Copy the rows below word for word, from the line containing "The image size is (1464, 821)." through the line containing "(269, 138).", with both of those lines included.

Records provided |
__________________________________________________
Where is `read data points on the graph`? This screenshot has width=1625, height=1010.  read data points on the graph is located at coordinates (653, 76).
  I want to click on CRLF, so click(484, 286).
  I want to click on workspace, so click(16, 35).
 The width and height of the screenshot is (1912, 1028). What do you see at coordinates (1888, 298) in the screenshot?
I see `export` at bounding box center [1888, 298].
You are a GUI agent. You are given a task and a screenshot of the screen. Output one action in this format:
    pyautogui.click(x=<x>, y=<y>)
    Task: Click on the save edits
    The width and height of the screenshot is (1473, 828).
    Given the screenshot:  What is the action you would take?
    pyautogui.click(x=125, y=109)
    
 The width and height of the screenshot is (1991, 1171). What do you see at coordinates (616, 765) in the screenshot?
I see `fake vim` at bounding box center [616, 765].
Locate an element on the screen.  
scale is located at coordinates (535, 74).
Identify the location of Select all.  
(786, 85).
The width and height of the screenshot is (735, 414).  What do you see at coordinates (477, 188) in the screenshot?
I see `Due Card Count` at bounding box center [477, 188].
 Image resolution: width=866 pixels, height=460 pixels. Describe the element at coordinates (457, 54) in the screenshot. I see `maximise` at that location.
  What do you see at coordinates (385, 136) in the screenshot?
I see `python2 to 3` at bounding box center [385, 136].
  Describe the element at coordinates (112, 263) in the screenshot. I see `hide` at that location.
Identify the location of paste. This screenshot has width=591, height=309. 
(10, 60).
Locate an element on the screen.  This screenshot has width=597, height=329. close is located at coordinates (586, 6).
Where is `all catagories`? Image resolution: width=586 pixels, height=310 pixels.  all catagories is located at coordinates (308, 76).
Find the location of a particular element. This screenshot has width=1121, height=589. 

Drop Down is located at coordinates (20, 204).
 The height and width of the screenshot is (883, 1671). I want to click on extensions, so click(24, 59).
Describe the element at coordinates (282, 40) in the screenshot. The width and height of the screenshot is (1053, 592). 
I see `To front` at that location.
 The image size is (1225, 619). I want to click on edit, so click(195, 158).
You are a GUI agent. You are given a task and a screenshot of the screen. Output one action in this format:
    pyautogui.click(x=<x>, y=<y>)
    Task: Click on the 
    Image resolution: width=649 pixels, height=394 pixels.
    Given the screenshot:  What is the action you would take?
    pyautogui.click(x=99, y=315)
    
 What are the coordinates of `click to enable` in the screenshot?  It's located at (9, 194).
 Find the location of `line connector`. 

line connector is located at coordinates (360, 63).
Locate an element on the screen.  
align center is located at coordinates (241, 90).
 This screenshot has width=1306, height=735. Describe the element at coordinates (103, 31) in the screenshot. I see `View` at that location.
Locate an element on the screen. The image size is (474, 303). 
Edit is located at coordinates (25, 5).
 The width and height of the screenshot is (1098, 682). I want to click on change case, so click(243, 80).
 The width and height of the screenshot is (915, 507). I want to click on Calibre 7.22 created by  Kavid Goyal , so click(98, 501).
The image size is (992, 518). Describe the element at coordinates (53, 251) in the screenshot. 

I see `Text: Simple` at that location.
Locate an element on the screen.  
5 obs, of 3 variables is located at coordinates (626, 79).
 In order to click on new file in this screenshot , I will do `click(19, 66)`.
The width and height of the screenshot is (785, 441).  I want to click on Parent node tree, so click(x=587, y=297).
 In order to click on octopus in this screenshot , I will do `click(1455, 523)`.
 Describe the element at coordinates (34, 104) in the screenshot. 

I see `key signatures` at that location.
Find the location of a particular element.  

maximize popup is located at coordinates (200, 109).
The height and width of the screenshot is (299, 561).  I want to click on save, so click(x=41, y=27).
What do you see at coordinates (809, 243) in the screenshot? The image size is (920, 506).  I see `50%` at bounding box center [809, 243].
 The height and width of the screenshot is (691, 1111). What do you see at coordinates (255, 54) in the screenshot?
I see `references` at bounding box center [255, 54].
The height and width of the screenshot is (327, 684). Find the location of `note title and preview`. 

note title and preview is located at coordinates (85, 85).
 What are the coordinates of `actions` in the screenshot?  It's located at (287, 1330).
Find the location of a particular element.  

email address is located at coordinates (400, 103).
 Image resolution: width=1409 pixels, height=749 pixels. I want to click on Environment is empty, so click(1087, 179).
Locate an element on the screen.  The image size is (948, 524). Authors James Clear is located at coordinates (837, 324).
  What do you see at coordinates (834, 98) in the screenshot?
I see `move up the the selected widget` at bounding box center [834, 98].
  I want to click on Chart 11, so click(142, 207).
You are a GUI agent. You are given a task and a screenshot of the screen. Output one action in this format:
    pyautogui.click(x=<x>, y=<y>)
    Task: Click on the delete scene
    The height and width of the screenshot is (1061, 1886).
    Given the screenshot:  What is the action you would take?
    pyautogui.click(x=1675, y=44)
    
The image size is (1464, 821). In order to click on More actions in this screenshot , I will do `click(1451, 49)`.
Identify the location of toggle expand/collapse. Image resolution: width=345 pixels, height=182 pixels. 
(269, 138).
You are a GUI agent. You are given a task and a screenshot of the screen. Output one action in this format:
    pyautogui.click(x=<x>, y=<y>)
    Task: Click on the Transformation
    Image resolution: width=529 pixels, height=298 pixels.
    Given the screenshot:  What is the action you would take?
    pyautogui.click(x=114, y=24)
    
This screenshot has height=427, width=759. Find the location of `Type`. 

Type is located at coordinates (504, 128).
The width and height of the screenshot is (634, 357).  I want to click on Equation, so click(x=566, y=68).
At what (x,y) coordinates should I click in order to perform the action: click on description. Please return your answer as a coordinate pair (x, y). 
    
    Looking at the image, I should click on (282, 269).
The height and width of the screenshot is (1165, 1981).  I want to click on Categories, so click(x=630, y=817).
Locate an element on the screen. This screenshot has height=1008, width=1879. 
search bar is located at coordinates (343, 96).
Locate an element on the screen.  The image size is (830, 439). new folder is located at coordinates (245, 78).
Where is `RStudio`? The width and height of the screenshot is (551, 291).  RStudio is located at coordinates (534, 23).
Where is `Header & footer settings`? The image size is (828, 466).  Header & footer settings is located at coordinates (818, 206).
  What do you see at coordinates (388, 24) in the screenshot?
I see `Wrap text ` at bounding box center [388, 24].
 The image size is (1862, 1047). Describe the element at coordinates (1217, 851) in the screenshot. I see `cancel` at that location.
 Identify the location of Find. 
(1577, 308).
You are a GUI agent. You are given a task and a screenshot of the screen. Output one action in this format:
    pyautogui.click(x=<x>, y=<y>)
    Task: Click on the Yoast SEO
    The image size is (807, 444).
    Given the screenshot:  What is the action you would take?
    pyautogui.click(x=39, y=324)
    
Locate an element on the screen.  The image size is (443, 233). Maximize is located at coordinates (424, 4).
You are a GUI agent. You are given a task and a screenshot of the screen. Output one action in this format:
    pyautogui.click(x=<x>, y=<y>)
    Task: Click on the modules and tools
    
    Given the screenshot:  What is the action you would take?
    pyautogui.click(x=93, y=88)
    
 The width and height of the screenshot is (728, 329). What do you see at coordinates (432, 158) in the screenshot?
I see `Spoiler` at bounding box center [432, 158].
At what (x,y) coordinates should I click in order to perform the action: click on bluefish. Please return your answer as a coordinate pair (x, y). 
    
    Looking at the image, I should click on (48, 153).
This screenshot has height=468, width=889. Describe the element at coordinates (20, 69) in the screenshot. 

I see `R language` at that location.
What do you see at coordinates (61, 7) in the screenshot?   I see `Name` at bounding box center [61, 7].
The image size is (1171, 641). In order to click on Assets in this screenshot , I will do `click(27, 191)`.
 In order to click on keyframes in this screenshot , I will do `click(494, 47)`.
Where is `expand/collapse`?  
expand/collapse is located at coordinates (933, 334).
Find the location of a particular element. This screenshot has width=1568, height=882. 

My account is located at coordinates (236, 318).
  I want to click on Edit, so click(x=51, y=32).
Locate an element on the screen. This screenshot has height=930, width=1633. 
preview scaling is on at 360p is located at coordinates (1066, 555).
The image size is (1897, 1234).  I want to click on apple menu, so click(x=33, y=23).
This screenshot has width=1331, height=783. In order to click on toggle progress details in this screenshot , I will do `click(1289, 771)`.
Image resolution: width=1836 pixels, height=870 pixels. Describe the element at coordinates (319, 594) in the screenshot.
__________________________________________________
The completed task |
The image size is (1464, 821). In order to click on More actions in this screenshot , I will do `click(1451, 49)`.
Identify the location of toggle expand/collapse. Image resolution: width=345 pixels, height=182 pixels. 
(269, 138).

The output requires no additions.